ECLI:NL:GHARL:2019:981
Gerechtshof Arnhem-Leeuwarden
- Hoger beroep
- J. van Schuijlenburg
- M. Arends
- Rechtspraak.nl
Hinderlijk parkeren en sanctie op grond van artikel 5 Wegenverkeerswet 1994
In deze zaak gaat het om een hoger beroep tegen de beslissing van de kantonrechter van de rechtbank Amsterdam, die op 19 juni 2018 het beroep van de betrokkene ongegrond verklaarde. De betrokkene had een administratieve sanctie van € 140,- opgelegd gekregen voor het hinderlijk parkeren van zijn voertuig, dat op 3 december 2016 om 13:55 uur op de Gerard Doustraat te Amsterdam stond geparkeerd. De gemachtigde van de betrokkene stelde dat de verbalisant niet de juiste feitcode had gehanteerd en dat de sanctie op grond van artikel 5 van de Wegenverkeerswet 1994 (WVW 1994) niet terecht was opgelegd, omdat de specifieke feitcodes voor het blokkeren van een uitrit en het niet gebruiken van de rijbaan ook van toepassing waren.

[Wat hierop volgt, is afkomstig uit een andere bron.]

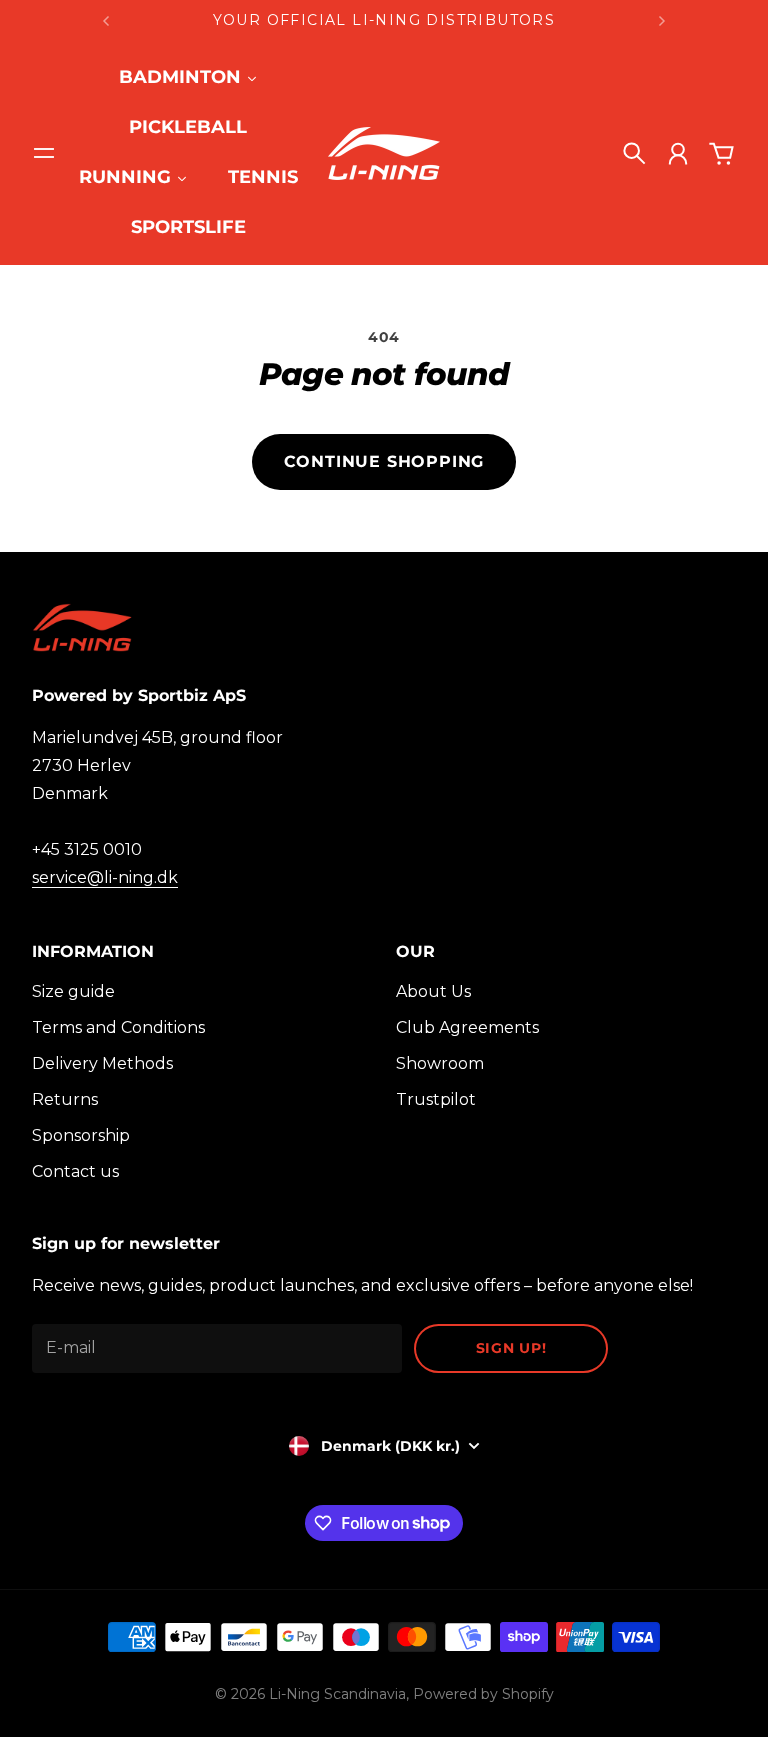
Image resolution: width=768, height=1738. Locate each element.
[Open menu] (44, 153)
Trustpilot (436, 1099)
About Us (433, 991)
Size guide (73, 991)
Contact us (75, 1171)
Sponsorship (81, 1135)
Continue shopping (384, 461)
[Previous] (106, 20)
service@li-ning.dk (105, 877)
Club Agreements (467, 1027)
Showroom (440, 1063)
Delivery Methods (102, 1063)
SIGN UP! (511, 1348)
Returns (65, 1099)
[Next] (662, 20)
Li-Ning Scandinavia (337, 1694)
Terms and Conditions (118, 1027)
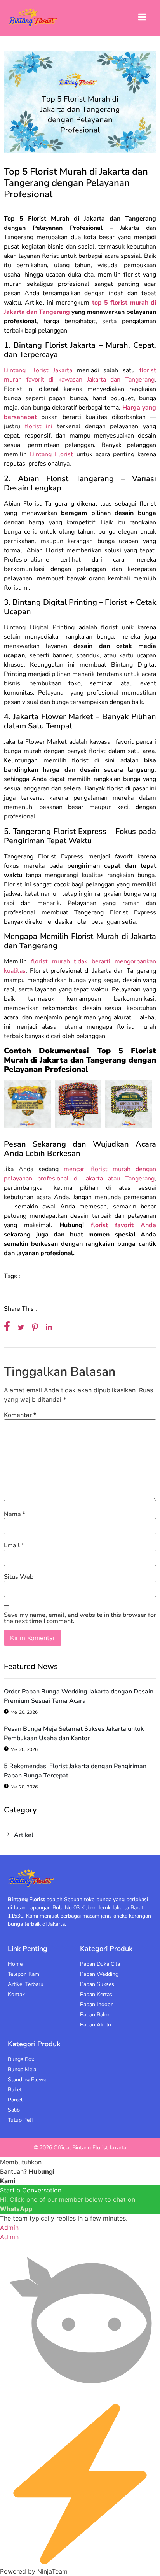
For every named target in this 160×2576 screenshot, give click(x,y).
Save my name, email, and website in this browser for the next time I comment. (80, 1618)
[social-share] (7, 1326)
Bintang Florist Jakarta (38, 370)
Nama (14, 1514)
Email (14, 1545)
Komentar (20, 1415)
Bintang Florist (50, 454)
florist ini (39, 426)
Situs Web (18, 1577)
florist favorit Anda (123, 1225)
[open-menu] (142, 18)
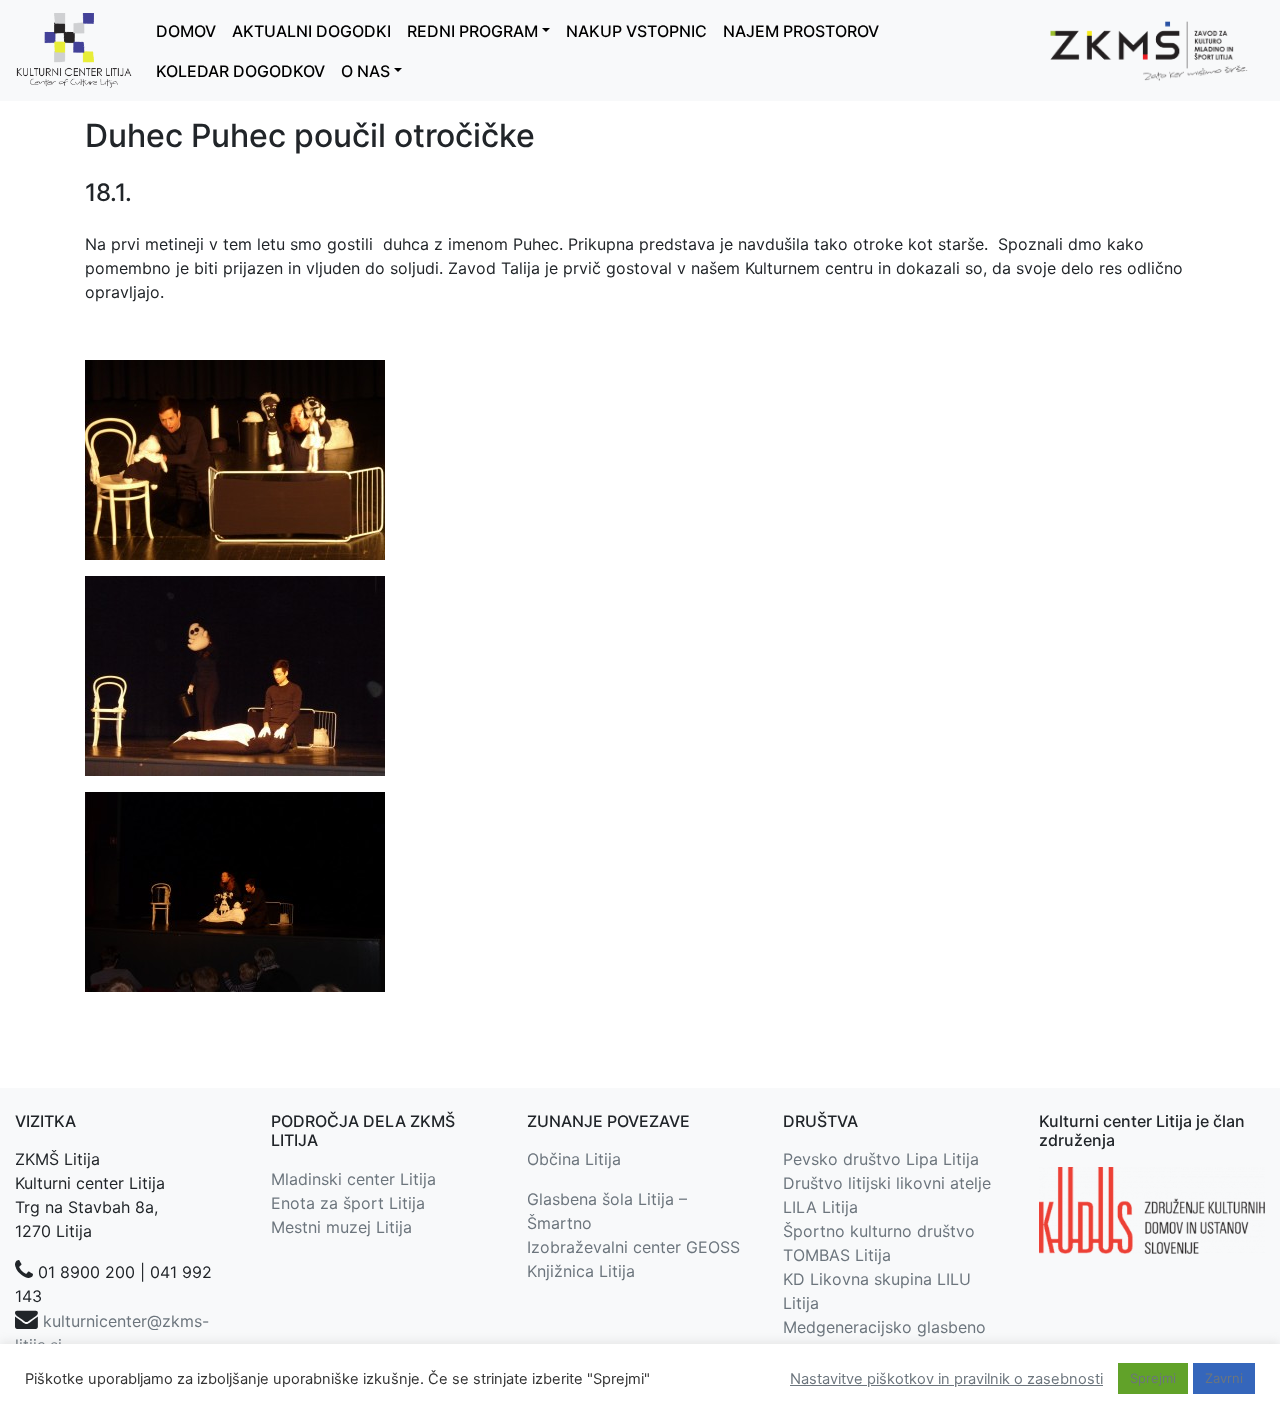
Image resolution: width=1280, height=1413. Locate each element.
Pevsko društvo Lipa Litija (881, 1159)
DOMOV (186, 31)
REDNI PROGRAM (472, 31)
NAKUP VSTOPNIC (636, 31)
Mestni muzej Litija (341, 1227)
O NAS (365, 71)
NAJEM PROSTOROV (801, 31)
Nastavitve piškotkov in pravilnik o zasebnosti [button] (946, 1379)
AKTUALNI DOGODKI (311, 31)
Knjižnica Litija (581, 1271)
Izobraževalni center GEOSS (633, 1247)
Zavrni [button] (1224, 1378)
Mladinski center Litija (353, 1179)
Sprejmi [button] (1153, 1378)
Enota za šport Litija (348, 1203)
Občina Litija (574, 1159)
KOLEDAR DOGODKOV (240, 71)
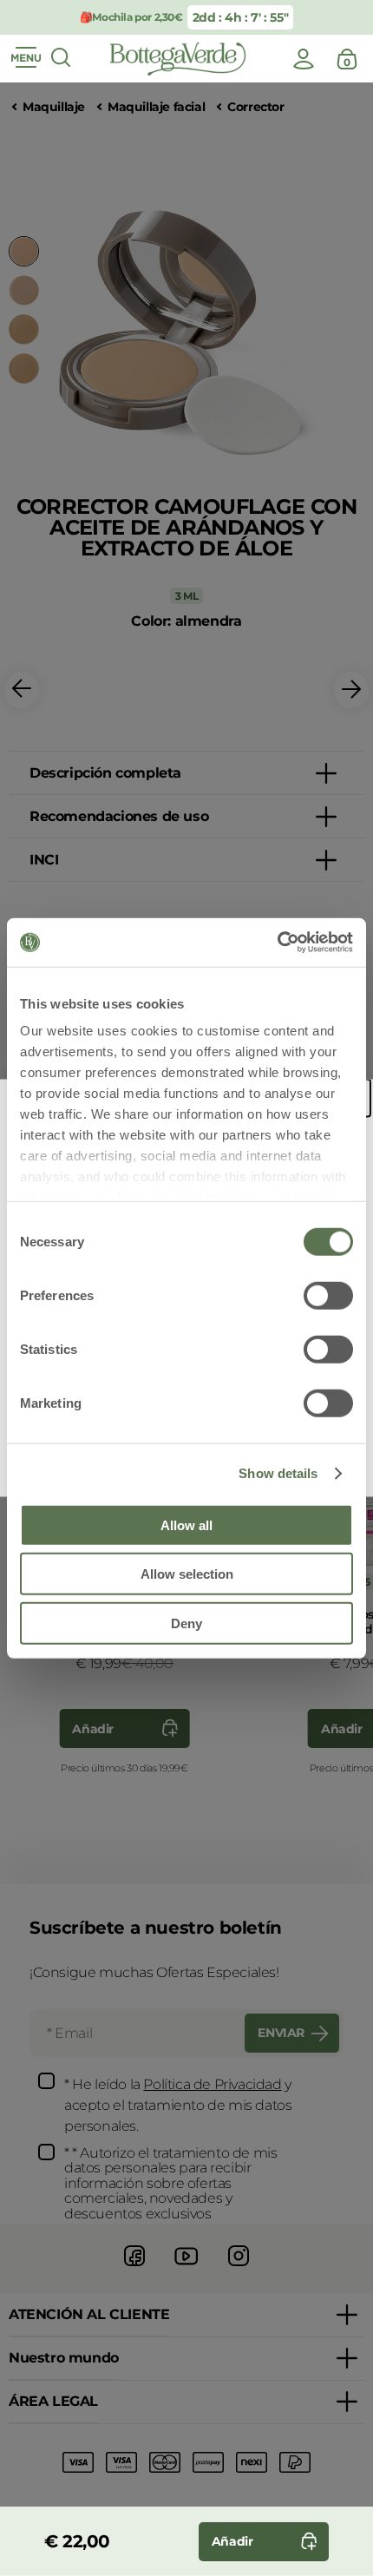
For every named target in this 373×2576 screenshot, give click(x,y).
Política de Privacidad (212, 2084)
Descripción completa (105, 773)
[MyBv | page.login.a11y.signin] (303, 59)
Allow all (186, 1524)
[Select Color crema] (24, 290)
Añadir (93, 1729)
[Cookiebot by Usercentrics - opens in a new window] (277, 942)
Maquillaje (54, 107)
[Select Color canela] (24, 368)
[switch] (328, 1295)
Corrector (255, 107)
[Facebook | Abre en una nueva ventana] (134, 2268)
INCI (43, 859)
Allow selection (187, 1574)
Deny (186, 1622)
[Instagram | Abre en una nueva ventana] (238, 2268)
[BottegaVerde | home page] (177, 59)
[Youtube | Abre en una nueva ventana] (186, 2268)
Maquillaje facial (156, 107)
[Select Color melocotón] (24, 329)
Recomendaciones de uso (118, 816)
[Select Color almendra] (24, 251)
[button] (21, 690)
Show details (278, 1473)
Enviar (281, 2032)
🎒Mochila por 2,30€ (130, 16)
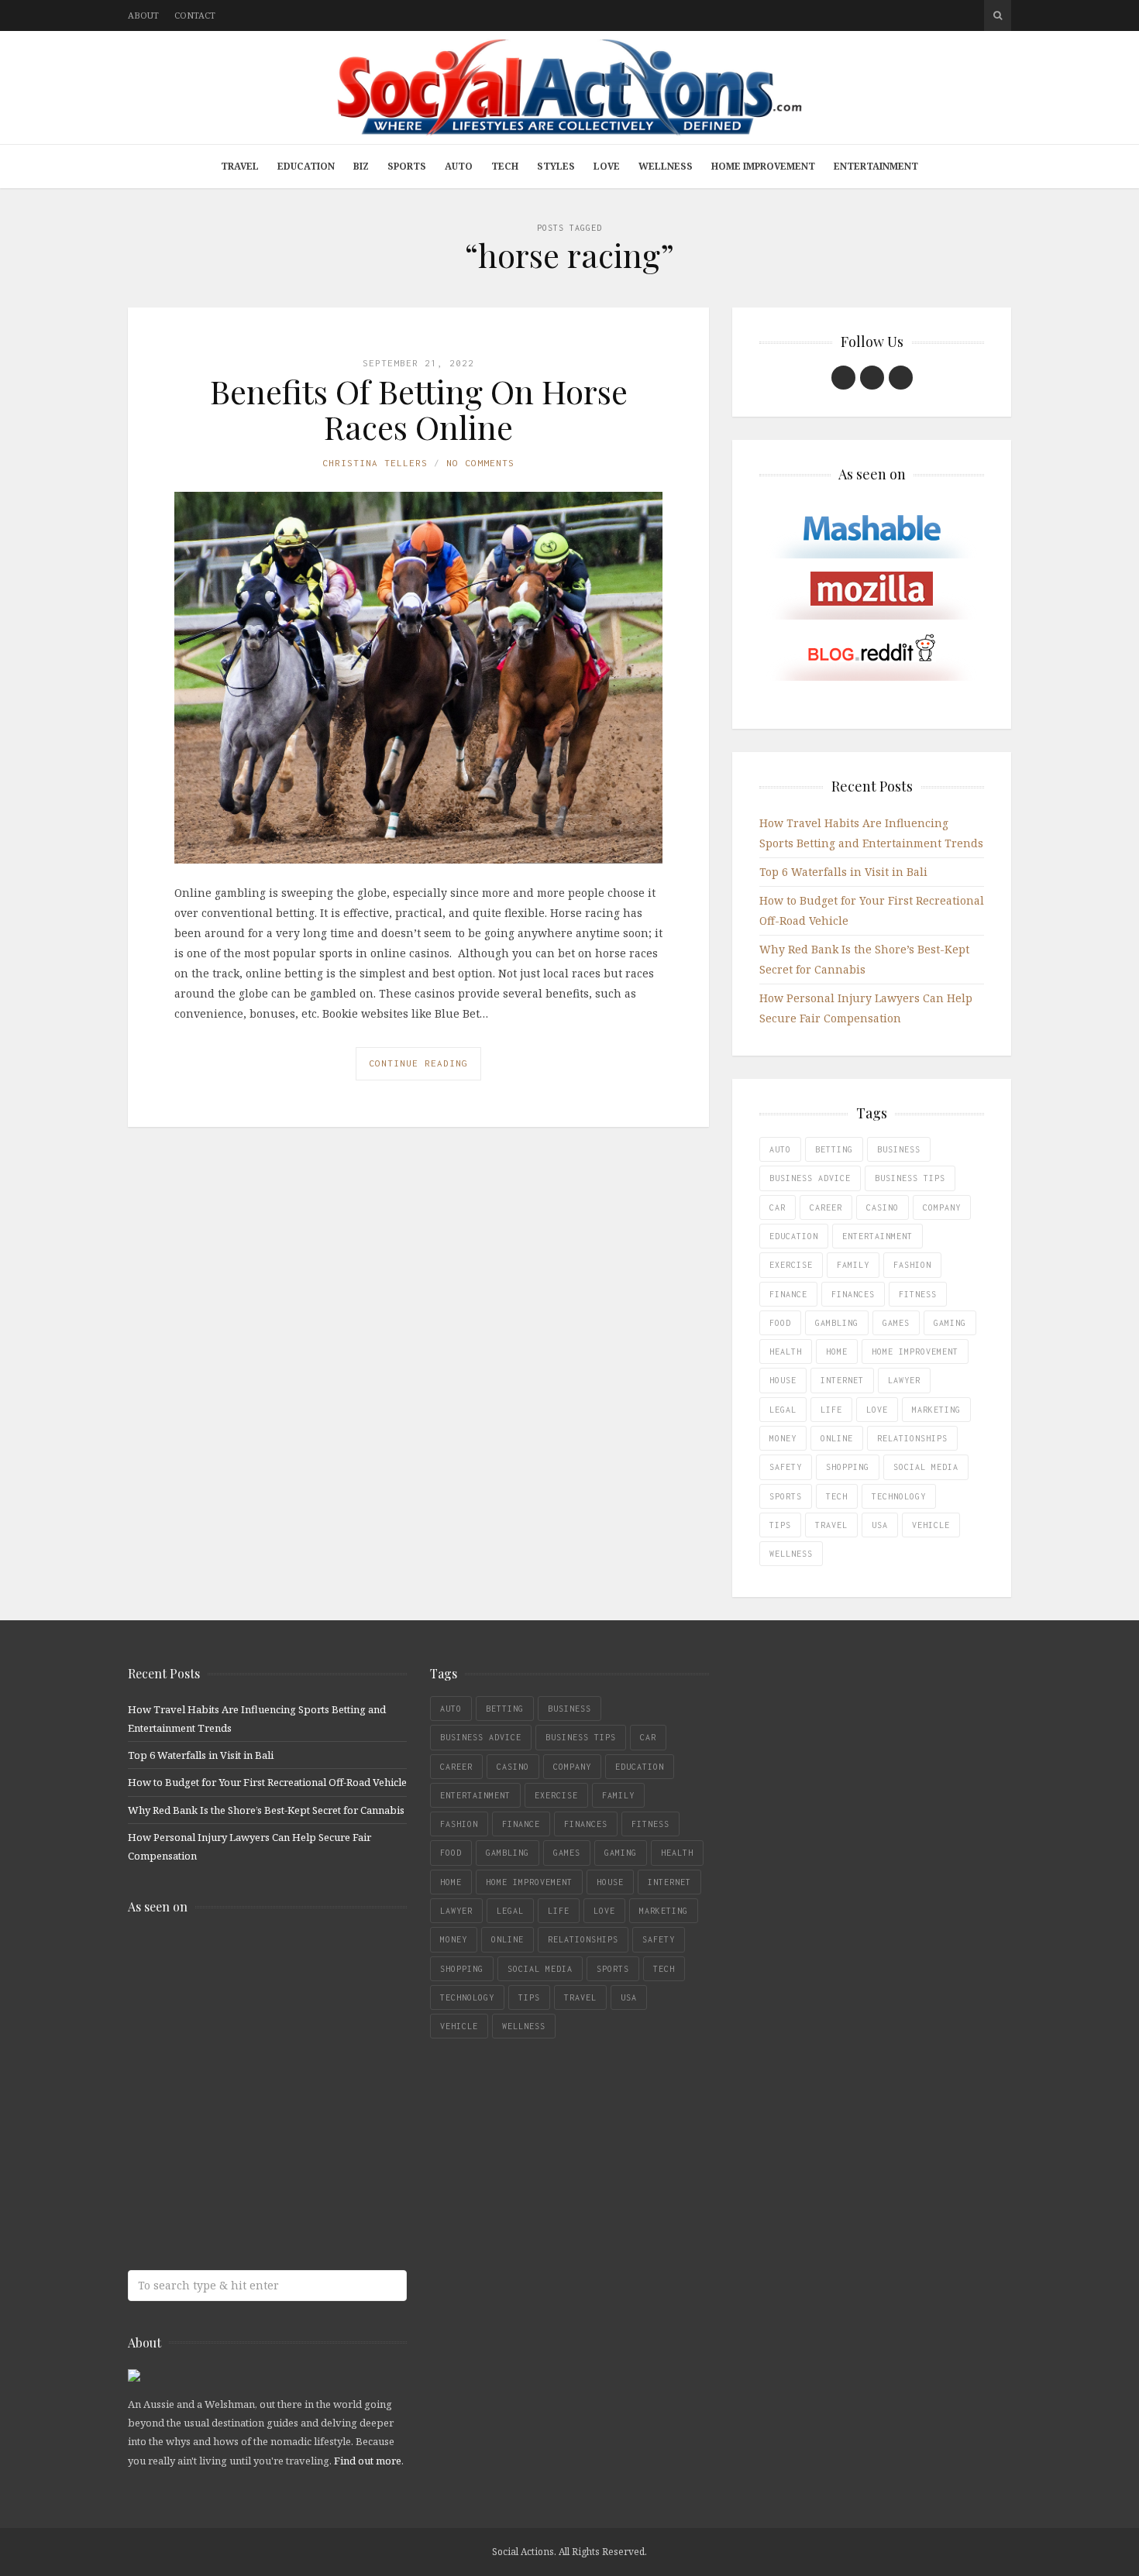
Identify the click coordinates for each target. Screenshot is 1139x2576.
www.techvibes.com (240, 2143)
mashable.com (240, 1959)
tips (780, 1525)
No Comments (480, 463)
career (826, 1207)
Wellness (665, 166)
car (777, 1207)
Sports (406, 166)
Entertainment (876, 166)
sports (785, 1496)
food (780, 1322)
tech (837, 1496)
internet (842, 1380)
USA (880, 1525)
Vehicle (931, 1525)
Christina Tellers (375, 463)
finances (853, 1294)
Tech (504, 166)
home (837, 1351)
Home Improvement (763, 166)
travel (831, 1525)
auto (780, 1149)
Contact (194, 15)
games (896, 1322)
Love (607, 166)
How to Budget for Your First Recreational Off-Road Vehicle (267, 1782)
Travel (240, 166)
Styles (556, 166)
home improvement (915, 1351)
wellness (791, 1553)
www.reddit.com (240, 2082)
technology (899, 1496)
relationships (912, 1438)
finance (788, 1294)
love (877, 1409)
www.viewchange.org (240, 2204)
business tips (910, 1178)
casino (882, 1207)
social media (925, 1467)
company (942, 1207)
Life (831, 1409)
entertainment (877, 1236)
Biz (361, 166)
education (793, 1236)
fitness (918, 1294)
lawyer (904, 1380)
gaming (950, 1322)
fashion (912, 1264)
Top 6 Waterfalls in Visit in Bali (843, 871)
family (853, 1264)
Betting (834, 1149)
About (143, 15)
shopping (847, 1467)
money (783, 1438)
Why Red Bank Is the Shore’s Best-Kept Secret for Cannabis (266, 1810)
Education (306, 166)
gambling (837, 1322)
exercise (791, 1264)
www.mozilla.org (240, 2021)
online (837, 1438)
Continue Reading (418, 1063)
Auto (459, 166)
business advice (810, 1178)
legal (783, 1409)
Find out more (367, 2461)
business (898, 1149)
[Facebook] (843, 378)
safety (785, 1467)
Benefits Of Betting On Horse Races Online (419, 408)
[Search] (997, 15)
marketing (936, 1409)
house (783, 1380)
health (785, 1351)
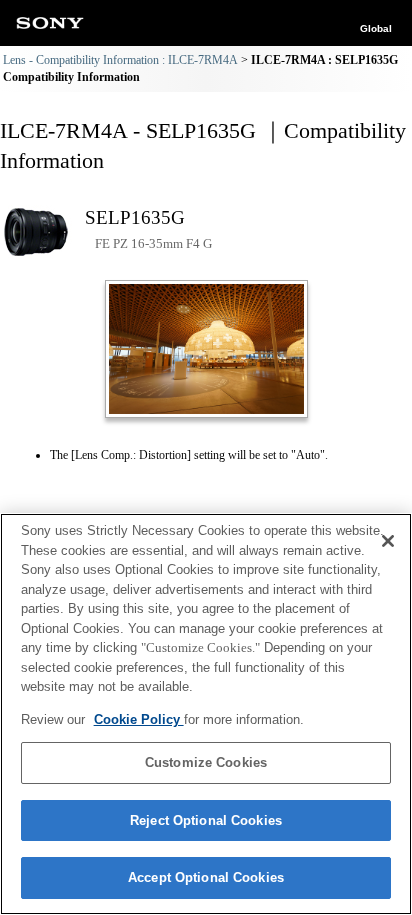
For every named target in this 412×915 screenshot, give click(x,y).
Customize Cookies (206, 762)
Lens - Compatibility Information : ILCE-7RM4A (120, 60)
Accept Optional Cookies (206, 877)
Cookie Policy (139, 719)
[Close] (388, 541)
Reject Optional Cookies (206, 820)
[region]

Tijdens de zitting op 21 januari 2019 werd de zaak behandeld. De gemachtigde van de betrokkene was aanwezig, terwijl de advocaat-generaal vertegenwoordigd werd door mr. [D]. Het hof oordeelde dat de verbalisant in deze situatie wel degelijk de sanctie op grond van artikel 5 WVW 1994 kon opleggen, aangezien niet alle geconstateerde hinder verdisconteerd kon worden in één specifieke gedraging. Het hof bevestigde de beslissing van de kantonrechter en wees het verzoek tot vergoeding van kosten af.
De uitspraak benadrukt dat de verbalisant de vrijheid heeft om sancties op te leggen voor meerdere overtredingen wanneer deze zich tegelijkertijd voordoen, en dat de belangen van de betrokkene niet geschaad zijn door de keuze van de verbalisant om een sanctie op te leggen voor de algemenere bepaling van artikel 5 WVW 1994.